BEGIN WORKING DATA

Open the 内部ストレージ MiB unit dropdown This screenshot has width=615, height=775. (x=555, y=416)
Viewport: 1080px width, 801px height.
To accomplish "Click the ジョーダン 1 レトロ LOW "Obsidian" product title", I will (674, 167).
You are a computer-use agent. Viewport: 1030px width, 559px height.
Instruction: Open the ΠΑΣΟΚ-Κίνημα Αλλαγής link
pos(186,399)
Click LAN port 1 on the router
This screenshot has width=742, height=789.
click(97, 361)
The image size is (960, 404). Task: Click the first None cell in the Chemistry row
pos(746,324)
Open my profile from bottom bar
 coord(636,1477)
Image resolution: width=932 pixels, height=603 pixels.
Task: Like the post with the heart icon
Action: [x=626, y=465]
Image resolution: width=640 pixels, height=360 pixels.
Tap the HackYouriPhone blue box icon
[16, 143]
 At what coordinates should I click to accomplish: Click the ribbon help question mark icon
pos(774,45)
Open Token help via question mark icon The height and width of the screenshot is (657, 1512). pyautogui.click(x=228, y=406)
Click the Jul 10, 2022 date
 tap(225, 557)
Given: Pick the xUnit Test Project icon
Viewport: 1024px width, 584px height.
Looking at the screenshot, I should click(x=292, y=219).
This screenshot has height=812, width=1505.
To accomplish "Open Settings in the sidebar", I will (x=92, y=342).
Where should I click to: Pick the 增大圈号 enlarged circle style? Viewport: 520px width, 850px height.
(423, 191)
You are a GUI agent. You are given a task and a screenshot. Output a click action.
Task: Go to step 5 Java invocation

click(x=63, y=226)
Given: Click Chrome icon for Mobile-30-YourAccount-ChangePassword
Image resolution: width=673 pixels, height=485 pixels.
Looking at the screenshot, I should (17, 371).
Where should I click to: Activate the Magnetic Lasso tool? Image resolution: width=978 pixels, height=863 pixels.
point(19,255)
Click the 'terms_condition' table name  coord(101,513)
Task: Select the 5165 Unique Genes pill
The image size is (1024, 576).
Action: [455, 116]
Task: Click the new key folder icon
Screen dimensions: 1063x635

END WORKING DATA

● **WORK ORDER**
Take the line with "Image resolution: width=673" and all lines after it through the end of the records, and write them out exactly; include nothing else.

● **PROBLEM SOLUTION**
Image resolution: width=673 pixels, height=485 pixels.
Looking at the screenshot, I should (17, 371).
Where should I click to: Activate the Magnetic Lasso tool? Image resolution: width=978 pixels, height=863 pixels.
point(19,255)
Click the 'terms_condition' table name  coord(101,513)
Task: Select the 5165 Unique Genes pill
The image size is (1024, 576).
Action: [455, 116]
Task: Click the new key folder icon
Screen dimensions: 1063x635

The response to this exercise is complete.